The 14-member board’s goals statement calls for members to “connect the school, faculty and students to communities of practice, sharing information about current needs and trends in the professions, encouraging experiential learning, connecting with academic or financial resources and linking and leveraging the knowledge base of SPA alumni in support of SPA goals and objectives.”

Board members hail from a variety of distinguished public service fields ranging from federal, state, county and city government to executive-level strategic planning and recruitment, to law, public utilities and higher education. Board members, who are recruited by the school to serve staggered three-year terms, meet three times per year.

The board chair is Kelly Leid, director of lifestyle operations for Denver-based Oakwood Homes, which builds homes in Arizona, Colorado and Utah. He is an School of Public Affairs alum, having earned an Master of Public Administration in 1995. He also earned a Bachelor of Science in general business from ASU in 1989.
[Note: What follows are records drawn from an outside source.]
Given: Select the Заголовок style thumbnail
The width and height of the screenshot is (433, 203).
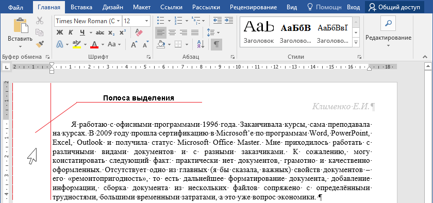Looking at the screenshot, I should pos(259,32).
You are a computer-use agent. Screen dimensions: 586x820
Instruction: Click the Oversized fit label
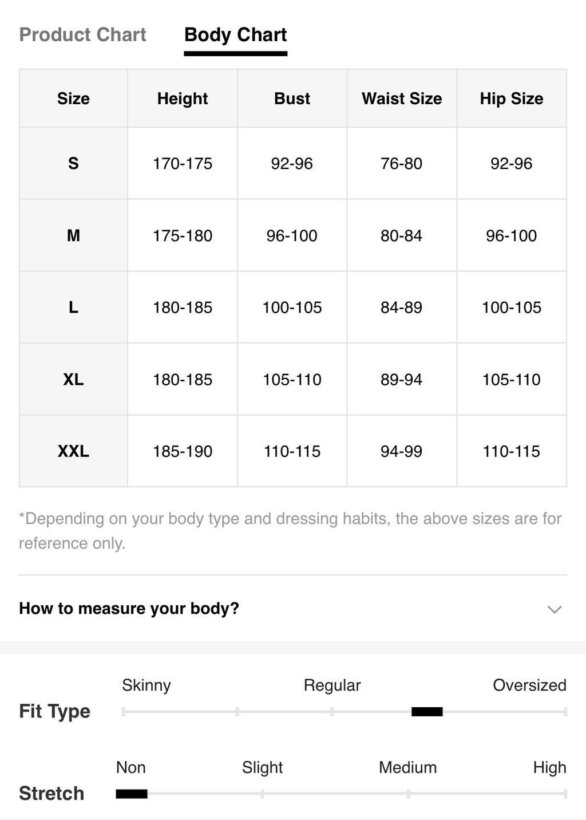(529, 685)
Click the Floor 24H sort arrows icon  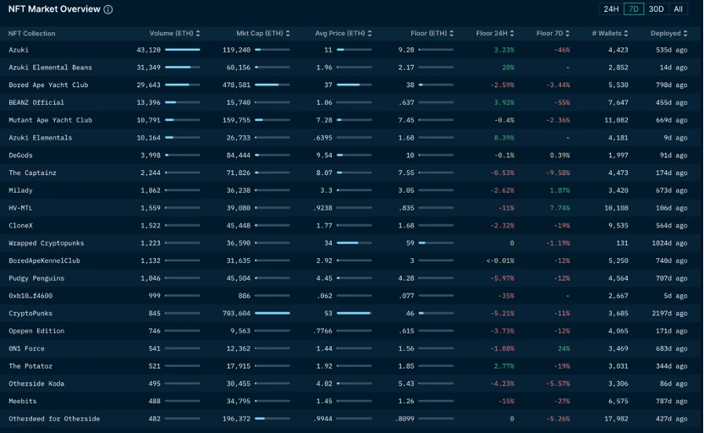[512, 34]
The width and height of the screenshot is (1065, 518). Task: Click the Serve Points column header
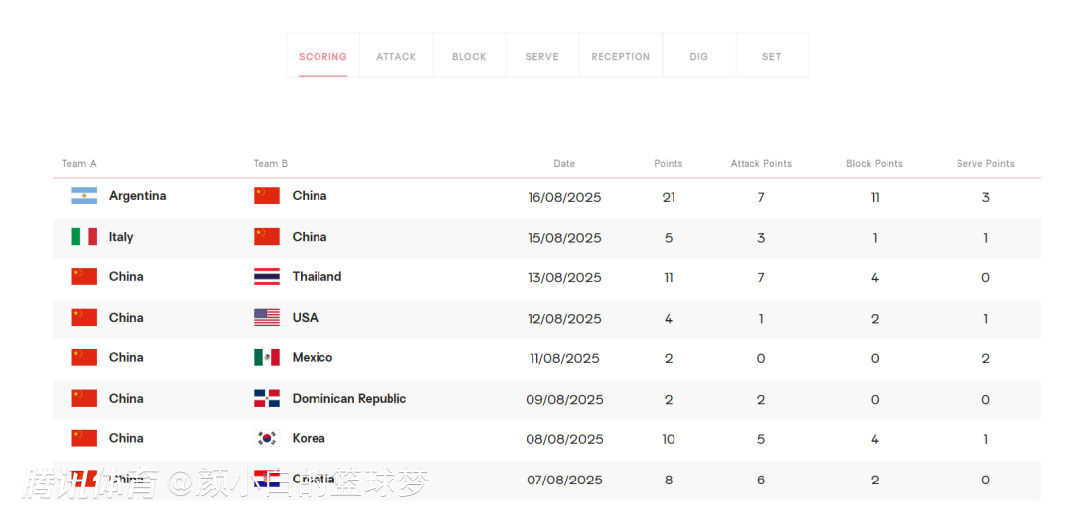pyautogui.click(x=985, y=164)
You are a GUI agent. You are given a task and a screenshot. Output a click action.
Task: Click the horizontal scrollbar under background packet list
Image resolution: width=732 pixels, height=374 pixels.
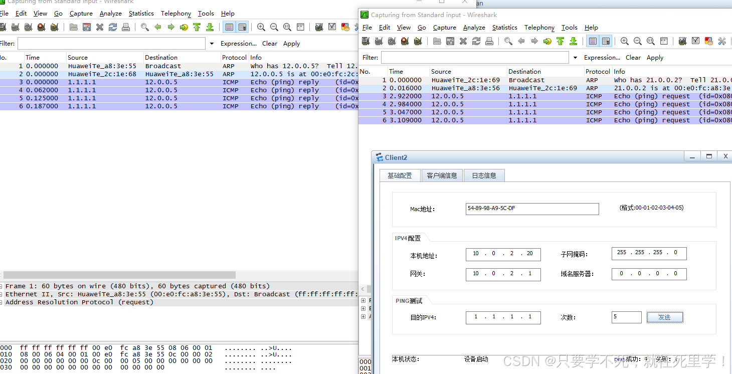coord(119,275)
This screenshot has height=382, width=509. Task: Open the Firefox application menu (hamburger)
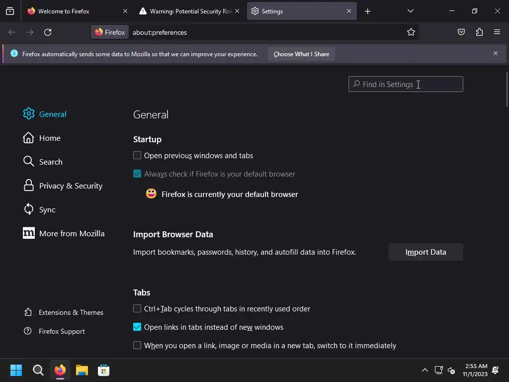click(x=497, y=32)
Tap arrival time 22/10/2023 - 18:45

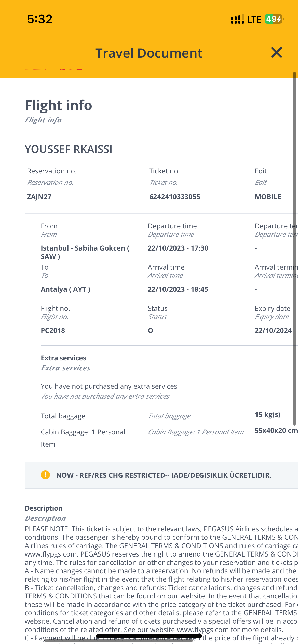click(x=178, y=289)
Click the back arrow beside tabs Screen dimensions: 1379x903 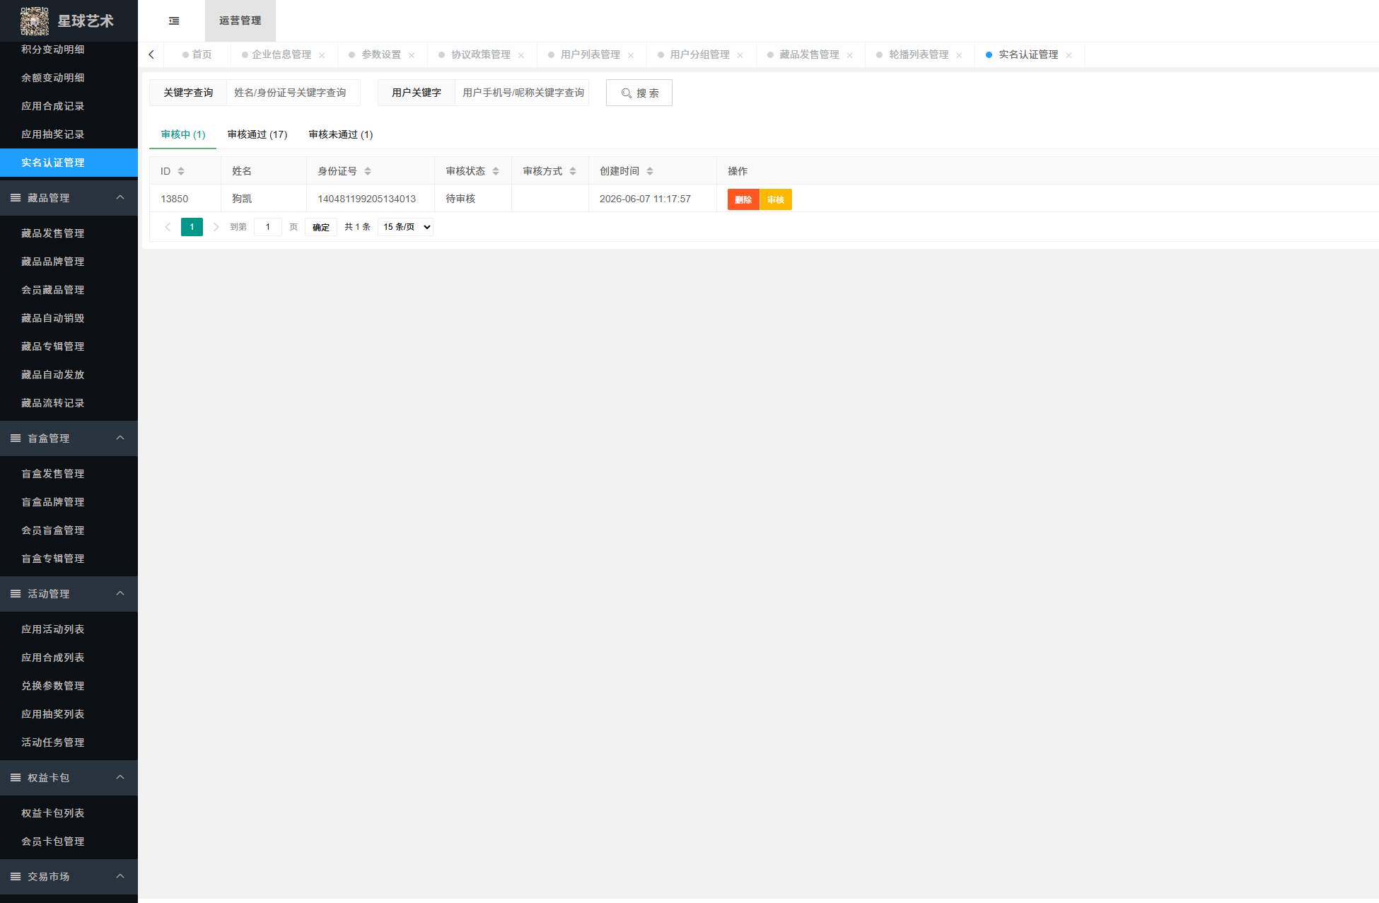coord(151,54)
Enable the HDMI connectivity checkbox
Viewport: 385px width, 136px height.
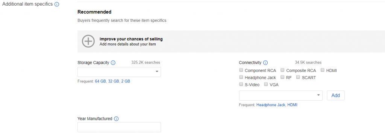(x=323, y=70)
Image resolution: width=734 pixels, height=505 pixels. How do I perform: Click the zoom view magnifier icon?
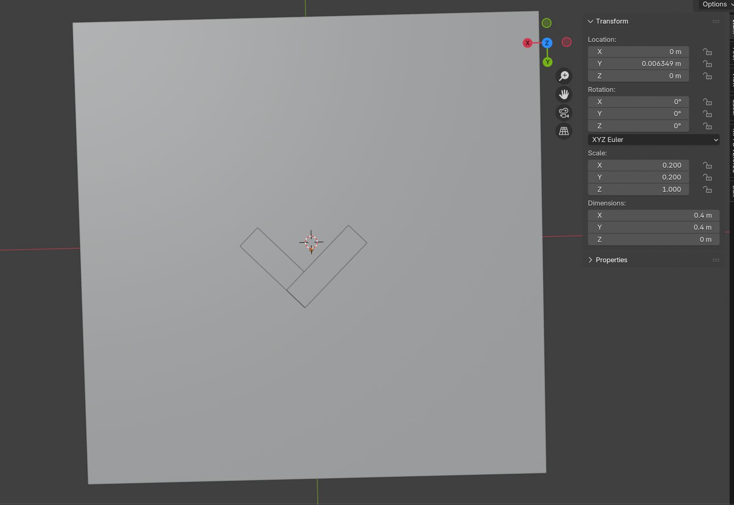(x=564, y=76)
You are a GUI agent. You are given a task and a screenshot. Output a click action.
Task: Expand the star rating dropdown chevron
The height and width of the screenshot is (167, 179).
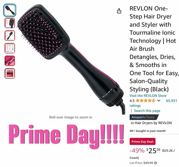[x=159, y=101]
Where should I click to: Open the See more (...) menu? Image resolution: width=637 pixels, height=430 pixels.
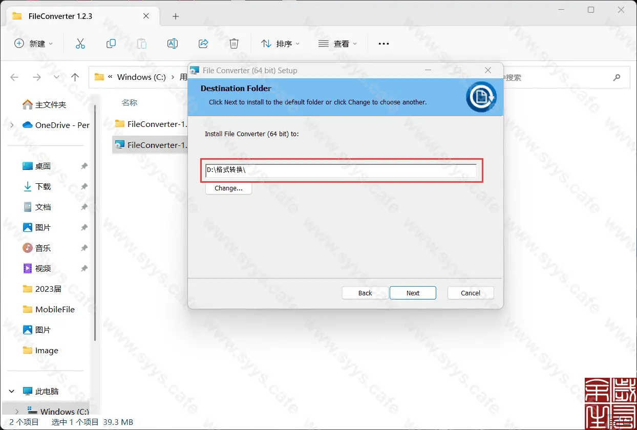pos(384,44)
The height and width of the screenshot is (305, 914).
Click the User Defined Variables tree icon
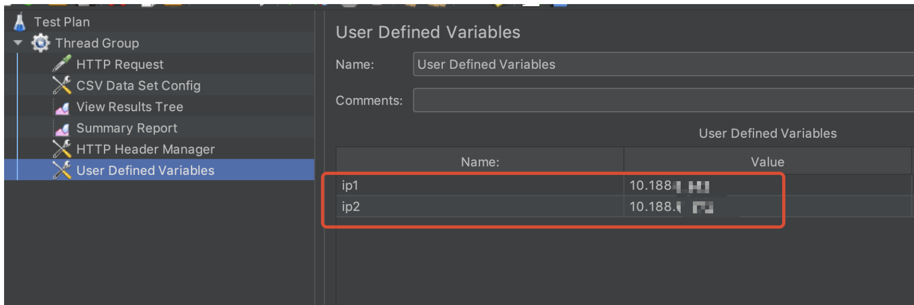(x=62, y=170)
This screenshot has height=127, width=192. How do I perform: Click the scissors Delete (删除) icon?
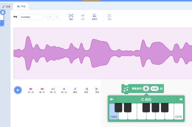109,17
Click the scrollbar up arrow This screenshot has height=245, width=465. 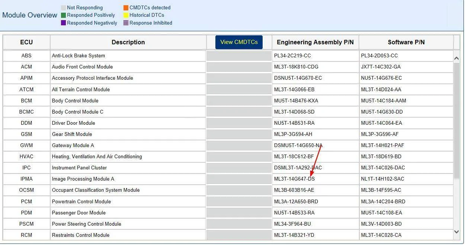pyautogui.click(x=457, y=58)
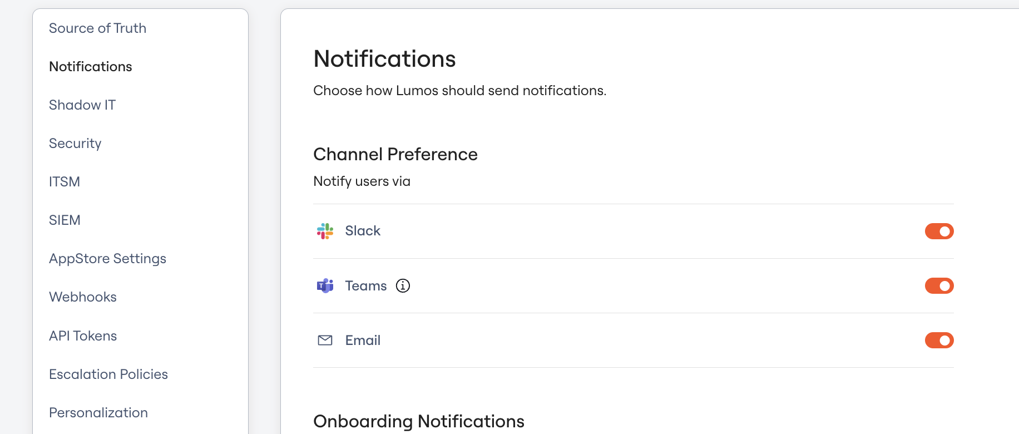The width and height of the screenshot is (1019, 434).
Task: Navigate to ITSM settings
Action: coord(65,181)
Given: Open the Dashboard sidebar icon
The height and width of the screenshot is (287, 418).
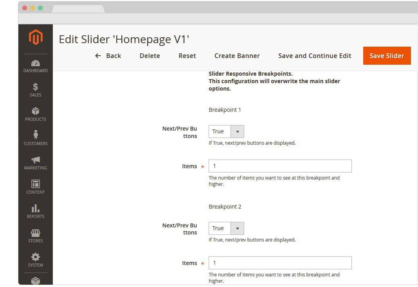Looking at the screenshot, I should 36,64.
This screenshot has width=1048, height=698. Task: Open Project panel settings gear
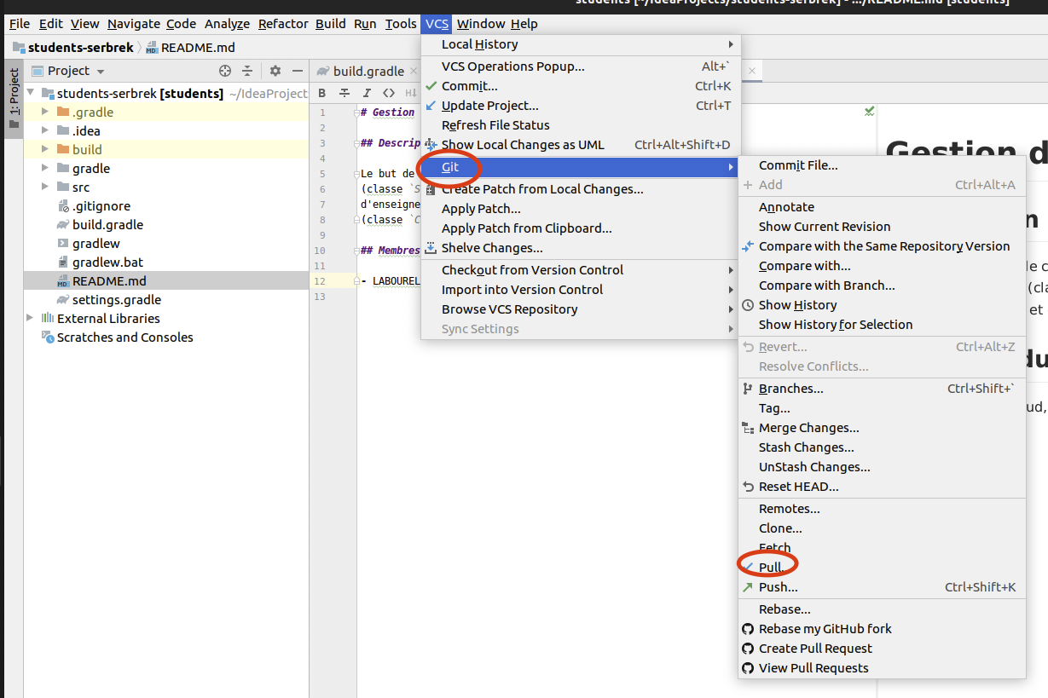click(275, 71)
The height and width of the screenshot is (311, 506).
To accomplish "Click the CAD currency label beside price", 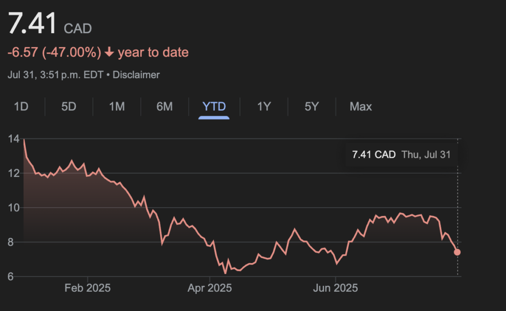I will [78, 28].
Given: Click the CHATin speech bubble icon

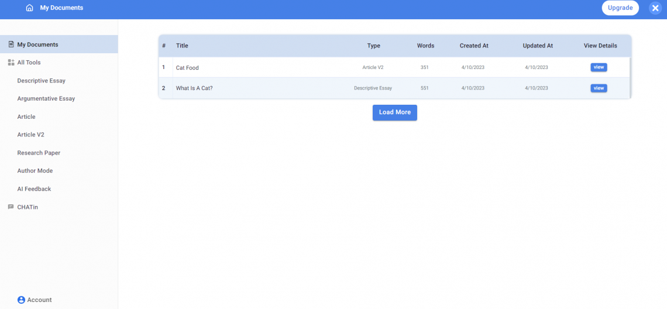Looking at the screenshot, I should pos(11,207).
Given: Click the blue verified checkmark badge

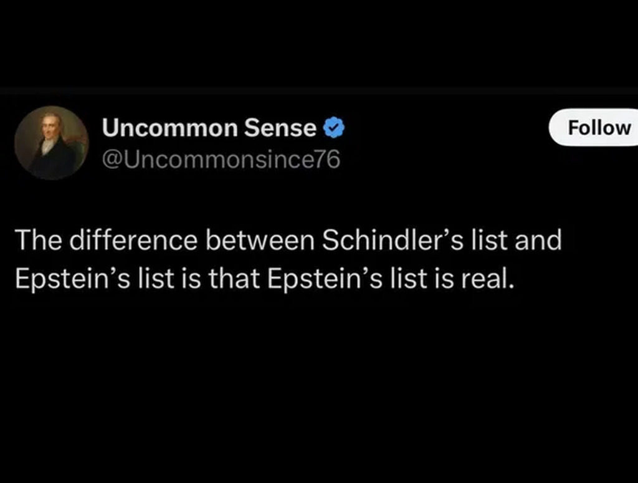Looking at the screenshot, I should [334, 128].
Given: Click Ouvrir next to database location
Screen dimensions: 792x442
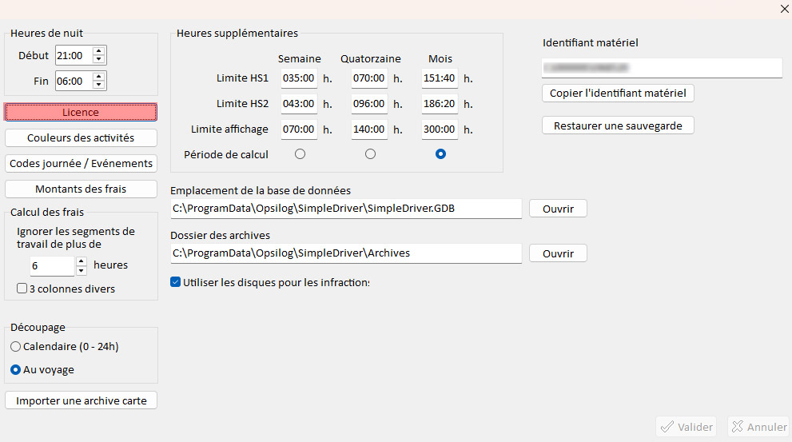Looking at the screenshot, I should click(x=558, y=209).
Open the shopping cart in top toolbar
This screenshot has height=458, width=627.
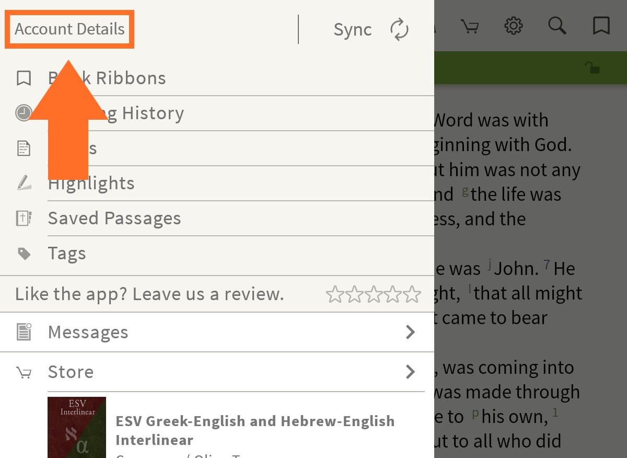click(470, 26)
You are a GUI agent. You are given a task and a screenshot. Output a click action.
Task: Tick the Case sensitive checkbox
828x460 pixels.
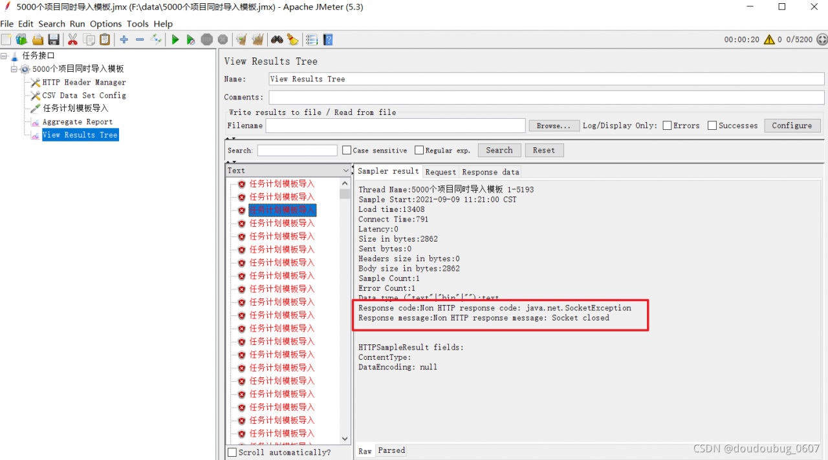click(347, 151)

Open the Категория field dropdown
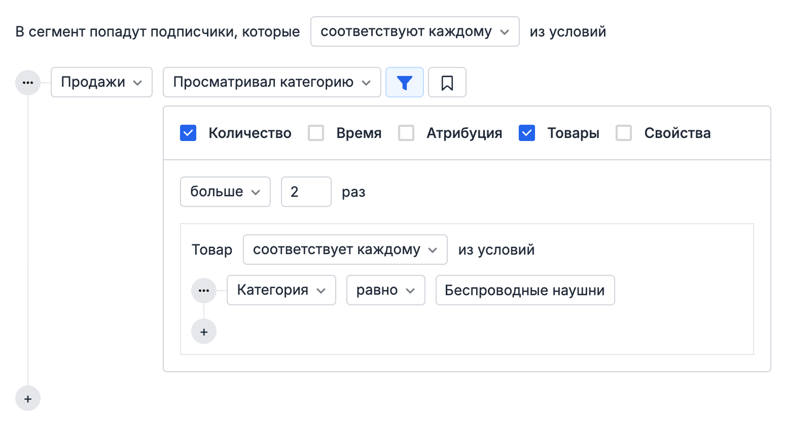point(281,290)
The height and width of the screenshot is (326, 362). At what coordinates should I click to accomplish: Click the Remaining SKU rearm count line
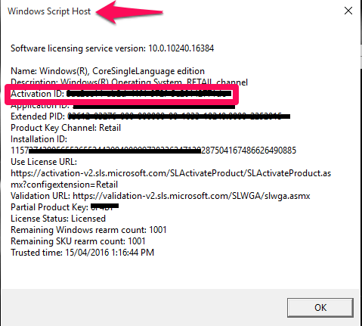click(x=78, y=241)
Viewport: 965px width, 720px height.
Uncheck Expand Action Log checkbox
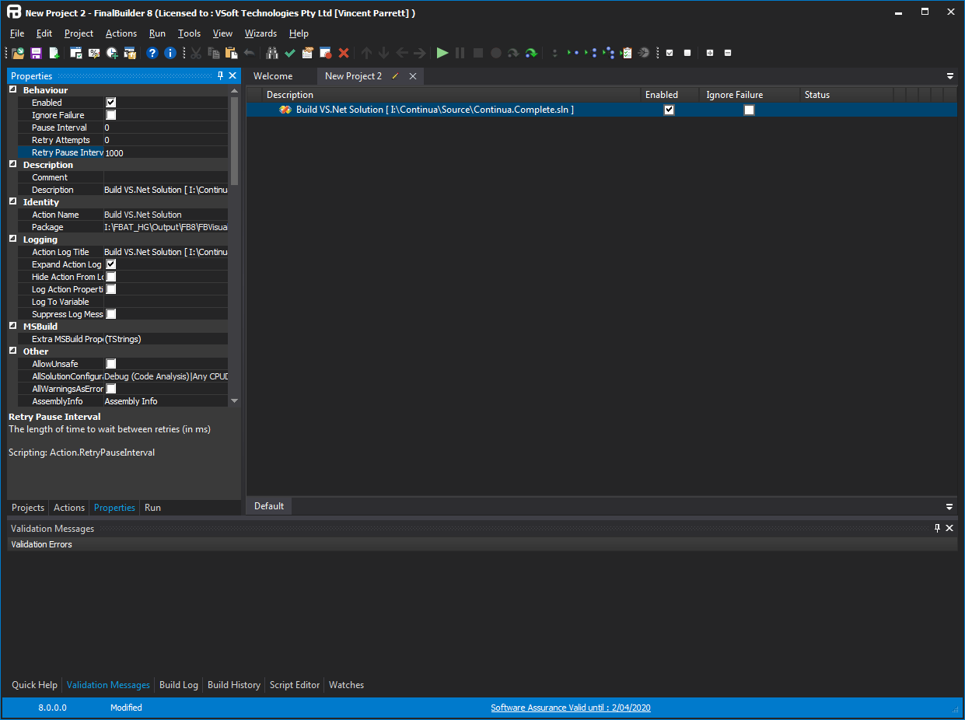(x=111, y=264)
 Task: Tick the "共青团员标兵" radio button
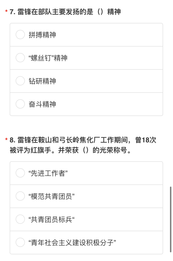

The other board members are:

  • Michael Anderson, ASU assistant vice president for enterprise risk and resilience management.
  • Margaretha Bentley, School of Public Affairs associate director.
  • Evelyn Casuga, director of community and economic prosperity at the Center for the Future of Arizona.
  • Mary Denigan-Macauley, director of public health in the health care team, U.S. Government Accountability Office (GAO).
  • Mary Foote, executive director, Pipeline AZ, a workforce-building nonprofit.
  • Andrew Gorgey, founder of Columbia Ltd., an Arizona executive recruiting firm.
  • Gabe Levine, director, Division of Emergency Management, Arizona Department of Emergency and Military Affairs (DEMA).
  • Judith Leonard, general counsel emerita, Smithsonian Institution, Washington, D.C.
  • Spiro Maroulis, School of Public Affairs associate professor and school associate director.
  • Gina Montes, Phoenix deputy city manager.
  • Jen Pokorski, Maricopa County manager.
  • Shannon Portillo, School of Public Affairs professor and school director.
  • Jeremy Rodrigues, senior director of enterprises security, Excelerate Energy, a The Woodlands, Texas-based liquid natural gas company.
  • Rick Shangraw, president of Cintana Education, a Tempe, Arizona-based higher education consulting firm.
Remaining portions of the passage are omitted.